- Coordinates: 30°14′42″N 97°35′12″W﻿ / ﻿30.24500°N 97.58667°W
- Country: United States
- State: Texas
- County: Travis

Area
- • Total: 1.7 sq mi (4.4 km^{2})
- • Land: 1.7 sq mi (4.4 km^{2})
- • Water: 0 sq mi (0.0 km^{2})
- Elevation: 430 ft (130 m)

Population (2020)
- • Total: 12,168
- • Density: 7,200/sq mi (2,800/km^{2})
- Time zone: UTC-6 (Central (CST))
- • Summer (DST): UTC-5 (CDT)
- Zip Code: 78725
- GNIS feature ID: 2629099

= Hornsby Bend, Texas =

Hornsby Bend is a census-designated place (CDP) in Travis County, Texas, United States. This was a new CDP for the 2010 census with a population of 6,791, increasing to 12,168 in 2020. The area was named after early settler and Republic of Texas era postmaster Reuben Hornsby. His great-grandson, Baseball Hall of Famer Rogers Hornsby, is buried in Hornsby Bend.

==Geography==
Hornsby Bend has a total area of 1.7 sqmi, all land.

==Demographics==

Hornsby Bend first appeared as a census designated place in the 2010 U.S. census.

Historical population
| Census | Pop. | Note | %± |
| 2010 | 6,791 |  | — |
| 2020 | 12,168 |  | 79.2% |
U.S. Decennial Census 1850–1900 1910 1920 1930 1940 1950 1960 1970 1980 1990 2000 2010 2020

===Racial and ethnic composition===

Hornsby Bend CDP, Texas – Racial and ethnic composition Note: the US Census treats Hispanic/Latino as an ethnic category. This table excludes Latinos from the racial categories and assigns them to a separate category. Hispanics/Latinos may be of any race.
| Race / Ethnicity (NH = Non-Hispanic) | Pop 2010 | Pop 2020 | % 2010 | % 2020 |
|---|---|---|---|---|
| White alone (NH) | 770 | 1,990 | 11.34% | 16.35% |
| Black or African American alone (NH) | 1,769 | 2,208 | 26.05% | 18.15% |
| Native American or Alaska Native alone (NH) | 12 | 24 | 0.18% | 0.20% |
| Asian alone (NH) | 49 | 190 | 0.72% | 1.56% |
| Native Hawaiian or Pacific Islander alone (NH) | 5 | 5 | 0.07% | 0.04% |
| Other race alone (NH) | 29 | 45 | 0.43% | 0.37% |
| Mixed race or Multiracial (NH) | 68 | 320 | 1.00% | 2.63% |
| Hispanic or Latino (any race) | 4,089 | 7,386 | 60.21% | 60.70% |
| Total | 6,791 | 12,168 | 100.00% | 100.00% |

===2020 census===

As of the 2020 census, Hornsby Bend had a population of 12,168. The median age was 30.5 years. 30.5% of residents were under the age of 18 and 5.7% of residents were 65 years of age or older. For every 100 females there were 96.1 males, and for every 100 females age 18 and over there were 95.1 males age 18 and over.

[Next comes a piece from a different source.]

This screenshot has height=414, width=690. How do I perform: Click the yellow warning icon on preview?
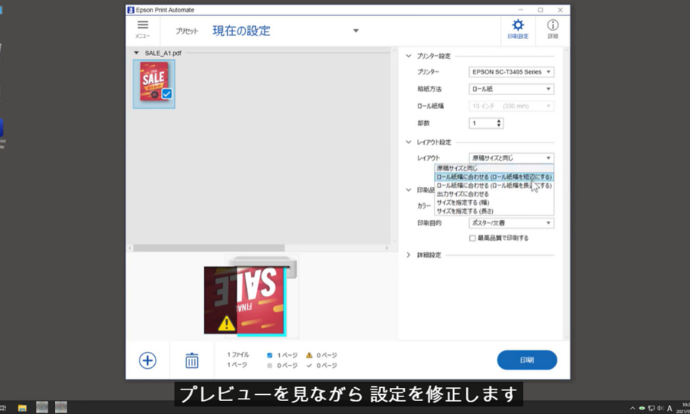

93.2% of residents lived in urban areas, while 6.8% lived in rural areas.

There were 3,751 households in Hornsby Bend, of which 44.2% had children under the age of 18 living in them. Of all households, 44.5% were married-couple households, 17.5% were households with a male householder and no spouse or partner present, and 27.4% were households with a female householder and no spouse or partner present. About 18.3% of all households were made up of individuals and 2.9% had someone living alone who was 65 years of age or older.

There were 4,048 housing units, of which 7.3% were vacant. The homeowner vacancy rate was 1.0% and the rental vacancy rate was 18.9%.